■ Aim of the task:
Give back each of the records below word for word, leaving out the pictures.

■ Supplied entries:
• • • • • • •

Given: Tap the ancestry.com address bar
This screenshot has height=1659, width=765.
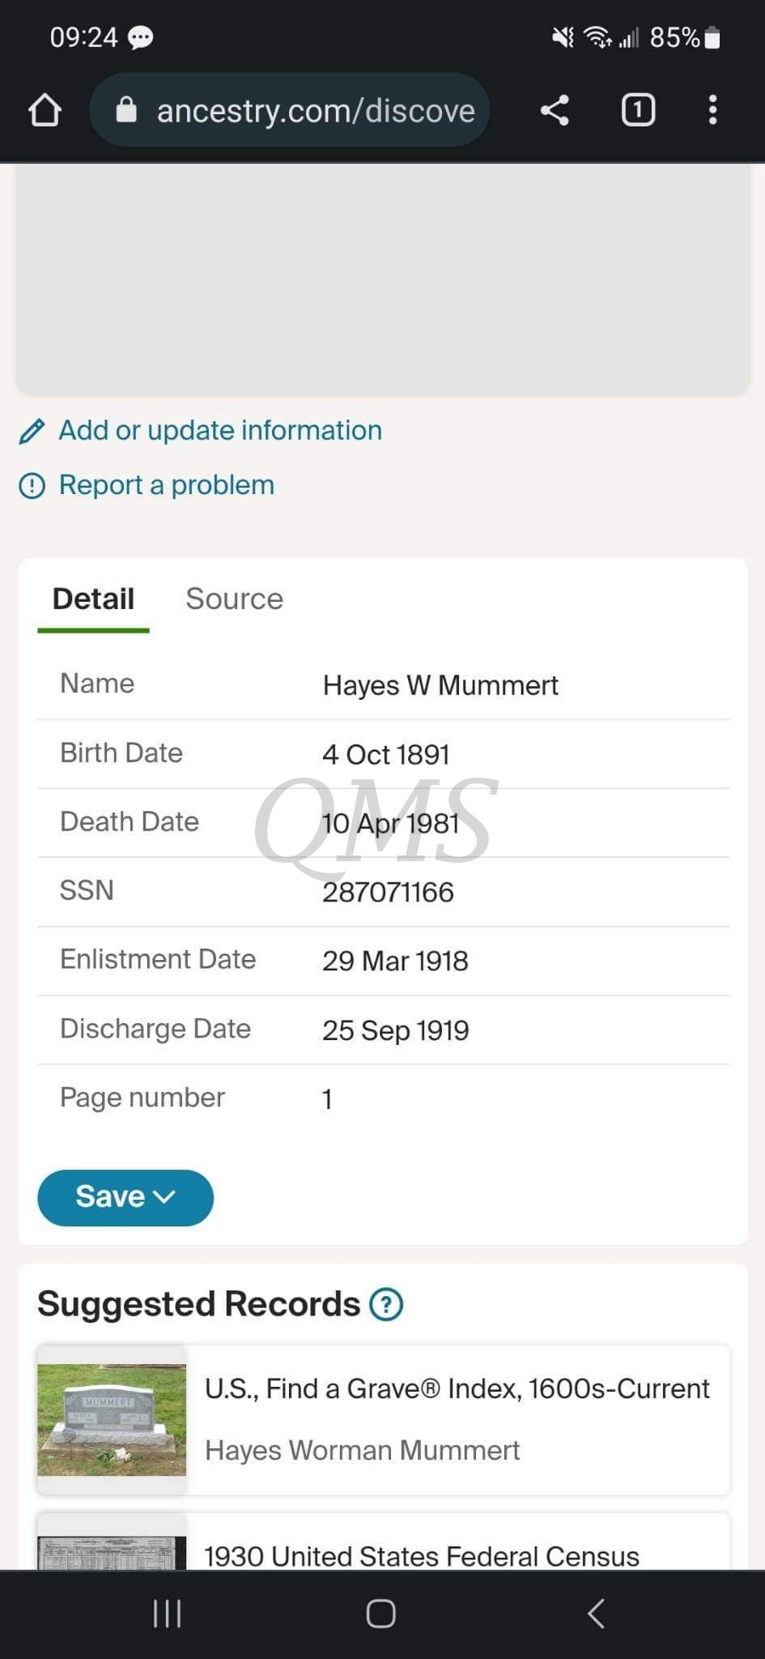Looking at the screenshot, I should (x=289, y=110).
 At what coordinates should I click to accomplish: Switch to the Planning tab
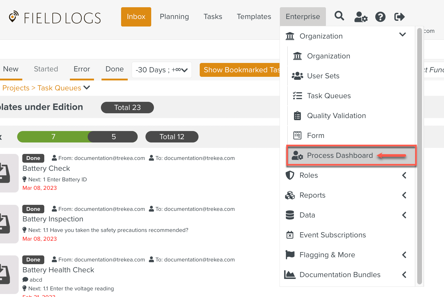click(174, 17)
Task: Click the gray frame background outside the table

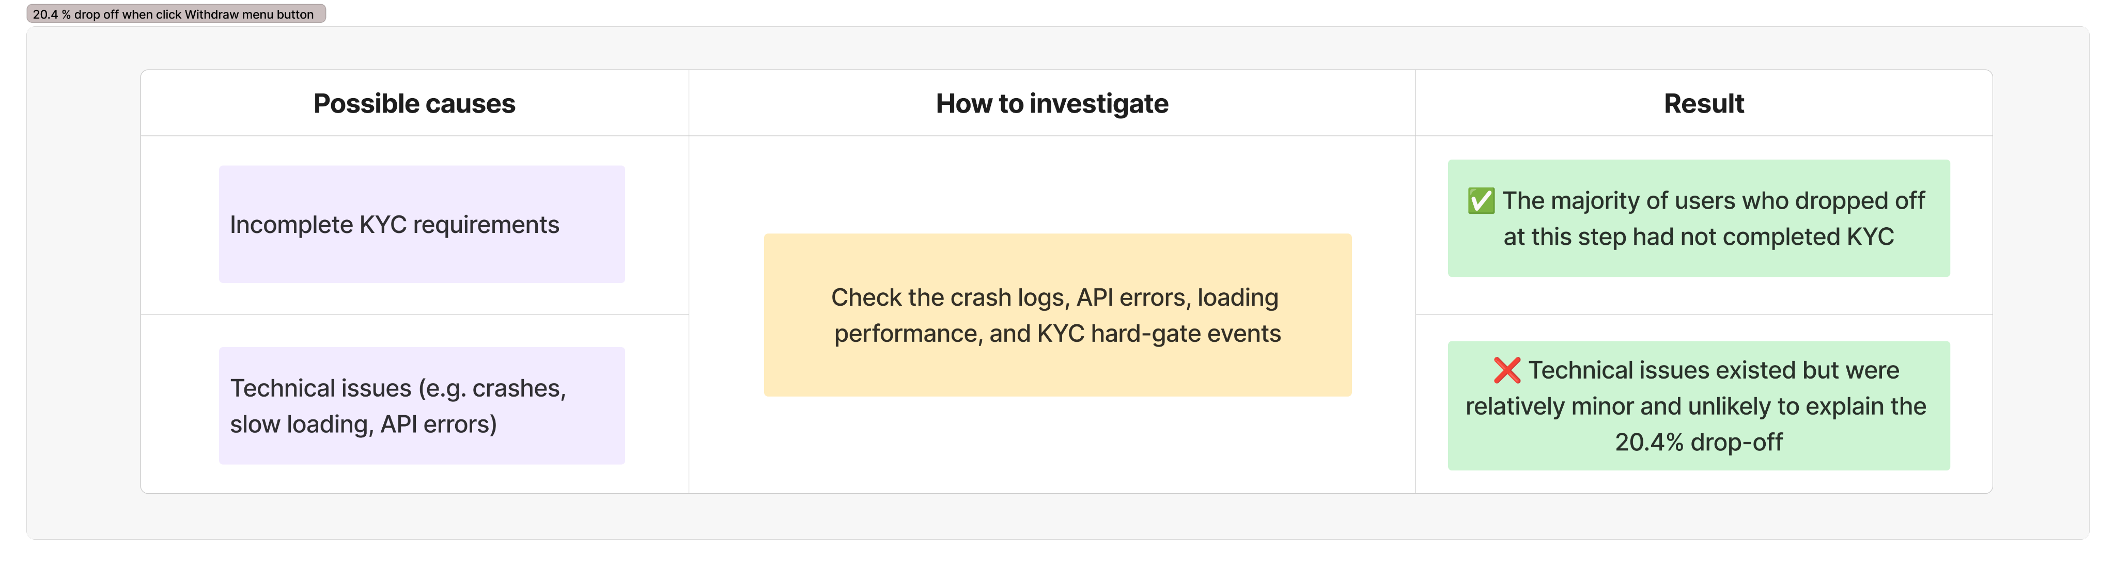Action: click(x=82, y=288)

• • • • • • •

■ Solved exercise:
Given: Tap the ancestry.com address bar
This screenshot has height=1659, width=765.
Looking at the screenshot, I should (x=289, y=110).
 At what coordinates should I click to accomplish: Switch to the Planning tab
click(174, 17)
Task: Click the gray frame background outside the table

Action: click(x=82, y=288)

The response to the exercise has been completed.